Stellantis, like Ford and other automakers, is moving a surplus of parts into the U.S. before tariffs on products imported into the U.S. from Mexico and Canada take effect April 2nd.
Warehouses are thus being filled with parts in anticipation of the tariffs set to be imposed as of April 2nd – barring, of course, any further postponements like we’ve already seen more than once from the White House.
Faced with uncertainty, manufacturers have no choice but to prepare for the worst. Stellantis is shipping certain automotive parts from Mexico and Canada to the United States earlier than planned. It’s also working with dealerships to expedite orders for vehicles that may be subject to tariffs starting next month.
Several analysts believe that the price of new vehicles could rise by an average of $6,000 USD, if not more.
As reported by Automotive News, Stellantis CFO Doug Ostermann said Stellantis had "worked ahead" with suppliers before the April 2nd deadline.
He explained further that “Some inventory levels—safety stock—that we normally keep at a supplier have been moved across the border to our plants. This is not our normal mode of operation, but we have taken steps to mitigate the short-term impact.”
Interestingly, Ostermann also said that Stellantis has sufficient inventory at U.S. dealerships, about 70 to 80 days' worth for most vehicles produced in Canada and Mexico.

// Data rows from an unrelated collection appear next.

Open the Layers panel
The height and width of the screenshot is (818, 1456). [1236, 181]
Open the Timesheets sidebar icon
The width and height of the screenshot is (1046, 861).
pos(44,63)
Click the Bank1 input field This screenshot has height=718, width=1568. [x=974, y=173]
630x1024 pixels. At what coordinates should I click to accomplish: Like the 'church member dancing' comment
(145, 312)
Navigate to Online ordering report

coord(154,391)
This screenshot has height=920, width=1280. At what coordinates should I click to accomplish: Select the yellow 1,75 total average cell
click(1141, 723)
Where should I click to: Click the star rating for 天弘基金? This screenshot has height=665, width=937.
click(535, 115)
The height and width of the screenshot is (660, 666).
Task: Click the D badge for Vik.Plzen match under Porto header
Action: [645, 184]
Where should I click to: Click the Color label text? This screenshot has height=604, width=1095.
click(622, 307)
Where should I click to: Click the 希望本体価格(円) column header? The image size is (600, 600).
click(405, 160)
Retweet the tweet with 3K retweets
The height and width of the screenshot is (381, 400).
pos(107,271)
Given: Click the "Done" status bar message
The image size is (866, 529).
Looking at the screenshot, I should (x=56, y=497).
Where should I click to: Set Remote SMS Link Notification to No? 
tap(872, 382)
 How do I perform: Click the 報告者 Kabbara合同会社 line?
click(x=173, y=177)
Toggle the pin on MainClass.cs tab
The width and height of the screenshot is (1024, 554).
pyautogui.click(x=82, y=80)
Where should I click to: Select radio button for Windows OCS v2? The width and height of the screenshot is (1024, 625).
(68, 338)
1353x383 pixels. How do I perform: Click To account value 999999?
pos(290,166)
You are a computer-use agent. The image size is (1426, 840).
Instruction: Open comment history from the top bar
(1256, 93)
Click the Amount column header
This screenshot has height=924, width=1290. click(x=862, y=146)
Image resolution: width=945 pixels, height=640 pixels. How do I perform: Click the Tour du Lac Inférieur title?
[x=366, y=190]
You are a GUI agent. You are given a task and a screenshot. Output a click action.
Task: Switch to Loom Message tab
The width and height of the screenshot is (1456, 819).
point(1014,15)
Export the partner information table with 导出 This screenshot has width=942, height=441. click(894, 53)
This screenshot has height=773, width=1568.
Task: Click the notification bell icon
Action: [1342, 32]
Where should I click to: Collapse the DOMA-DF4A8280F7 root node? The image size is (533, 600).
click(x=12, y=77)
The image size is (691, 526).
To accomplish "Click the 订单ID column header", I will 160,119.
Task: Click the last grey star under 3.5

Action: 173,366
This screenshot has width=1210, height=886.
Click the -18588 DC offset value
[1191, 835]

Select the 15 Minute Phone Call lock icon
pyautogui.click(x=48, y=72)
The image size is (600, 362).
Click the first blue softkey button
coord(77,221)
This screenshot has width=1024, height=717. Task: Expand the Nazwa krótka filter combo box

This means that price increases won’t make themselves felt for two or three months. If the U.S., Canada and Mexico come to some agreement by then and the tariffs are lifted, consumers could be spared any pain.
Stellantis could potentially be severely affected by the tariffs. It assembles Ram HD pickup truck ranges, ProMaster vans, Jeep Compasses and 6.4L Hemi V8 engines in Mexico, and Pacifica minivans and Dodge Charger Daytonas in Canada.
The company says it continues to have discussions with U.S. authorities.